— START OF EXTRACTED DATA —

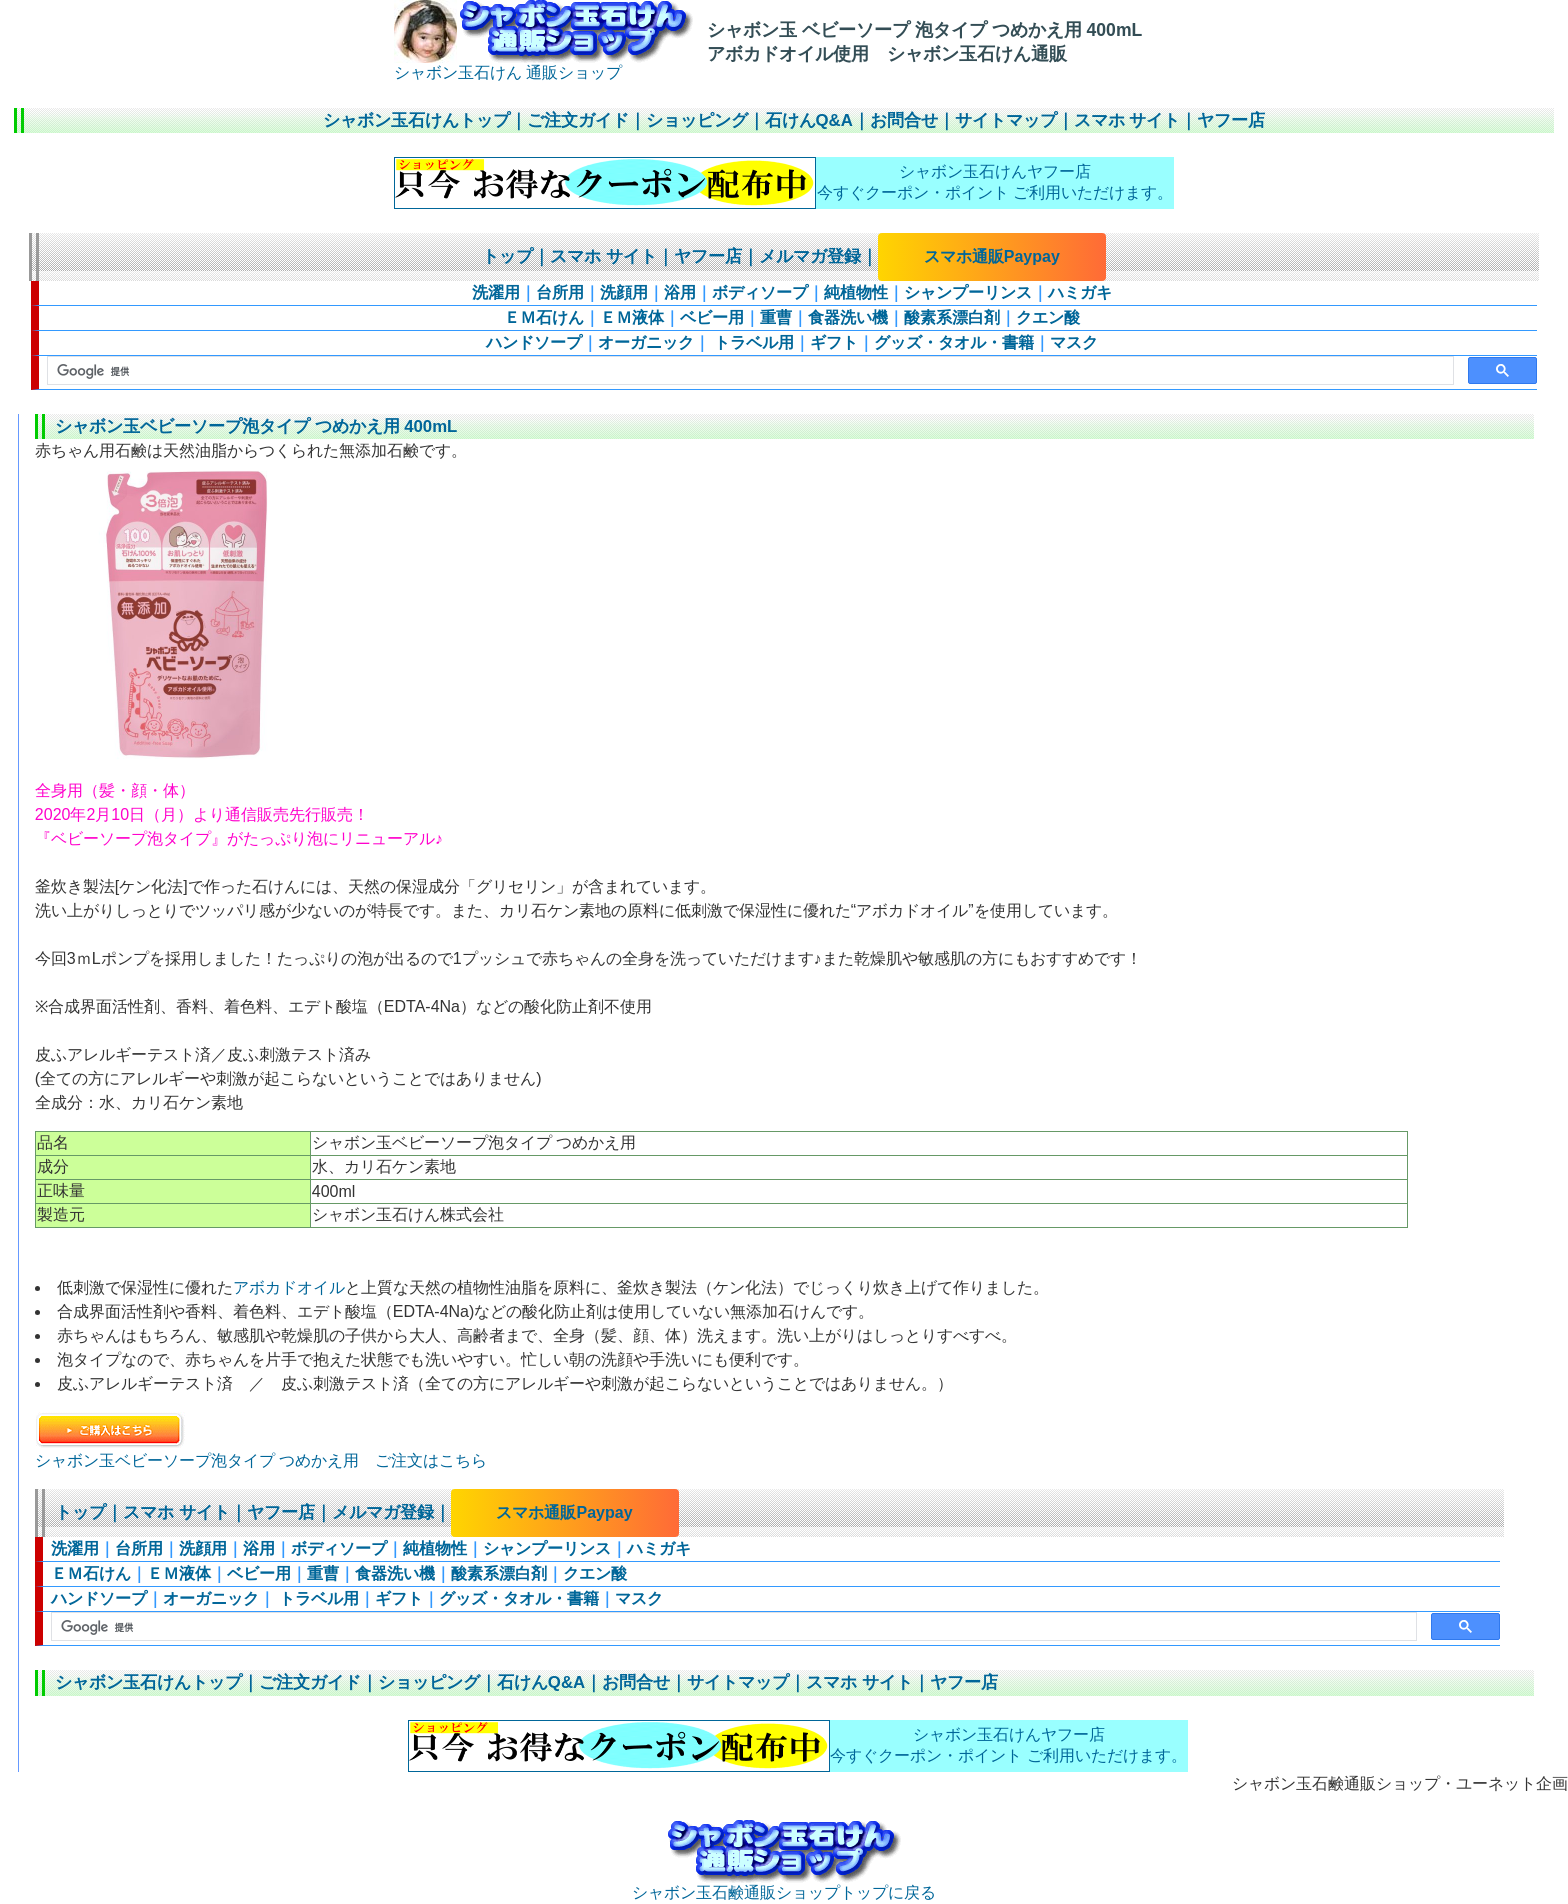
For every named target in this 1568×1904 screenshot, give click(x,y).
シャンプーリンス (968, 292)
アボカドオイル (289, 1287)
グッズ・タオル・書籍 (954, 342)
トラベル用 (752, 342)
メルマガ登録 (810, 256)
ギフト (834, 342)
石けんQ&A (809, 120)
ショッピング (697, 120)
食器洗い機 (848, 317)
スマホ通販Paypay (992, 256)
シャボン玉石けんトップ (416, 120)
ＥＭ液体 (632, 317)
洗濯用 (496, 292)
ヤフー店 (1231, 120)
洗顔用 (624, 292)
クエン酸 (1048, 317)
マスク (1074, 342)
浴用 (680, 292)
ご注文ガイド (578, 120)
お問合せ (904, 120)
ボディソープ (760, 292)
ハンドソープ (534, 342)
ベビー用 (712, 317)
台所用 (560, 292)
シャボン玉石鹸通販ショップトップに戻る (784, 1885)
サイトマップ (1006, 120)
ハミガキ (1080, 292)
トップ (507, 256)
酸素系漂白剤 (952, 317)
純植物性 (856, 292)
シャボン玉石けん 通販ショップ (543, 65)
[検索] (748, 371)
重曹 (776, 317)
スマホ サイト (1127, 120)
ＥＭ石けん (544, 317)
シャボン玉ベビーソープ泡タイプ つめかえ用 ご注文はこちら (261, 1460)
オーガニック (646, 342)
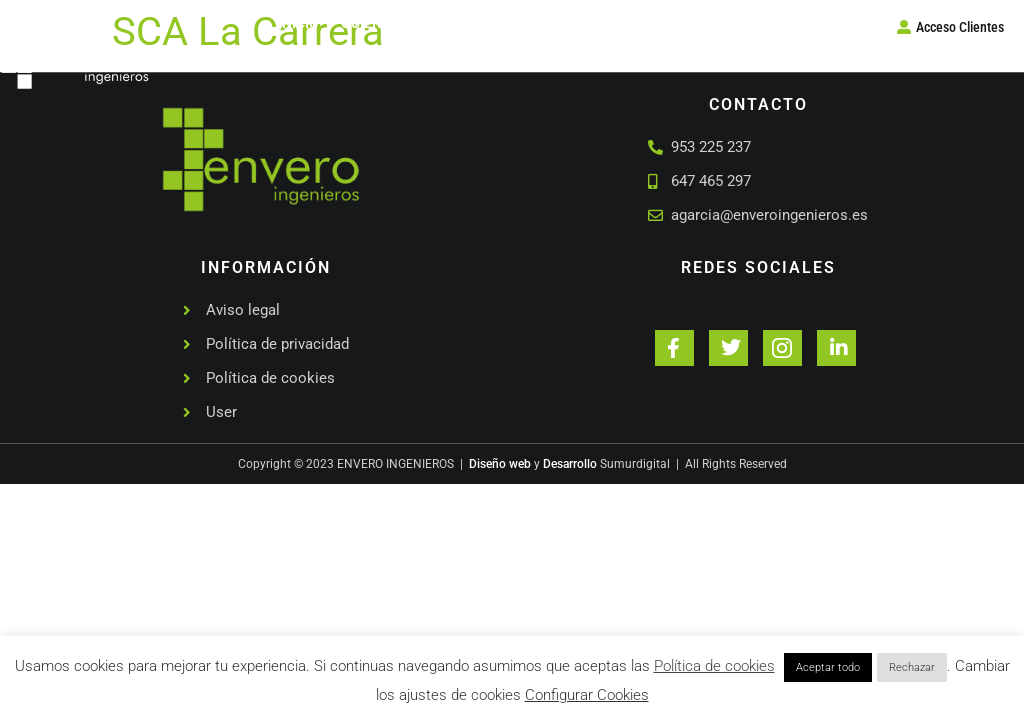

— END OF EXTRACTED DATA —

## YOUR INSTRUCTIONS:
Rewrite the listing starting at the line containing "シャボン玉石鹸通販ショップトップに戻る (784, 1885)" and ending at the end of the listing, changing "重曹" to "ベーキングソーダ" and keeping everything else the same. Don't include the pictures.

## SOLUTION FOR THIS TASK:
シャボン玉石鹸通販ショップトップに戻る (784, 1885)
サイトマップ (1006, 120)
ハミガキ (1080, 292)
トップ (507, 256)
酸素系漂白剤 (952, 317)
純植物性 (856, 292)
シャボン玉石けん 通販ショップ (543, 65)
[検索] (748, 371)
ベーキングソーダ (776, 317)
スマホ サイト (1127, 120)
ＥＭ石けん (544, 317)
シャボン玉ベビーソープ泡タイプ つめかえ用 ご注文はこちら (261, 1460)
オーガニック (646, 342)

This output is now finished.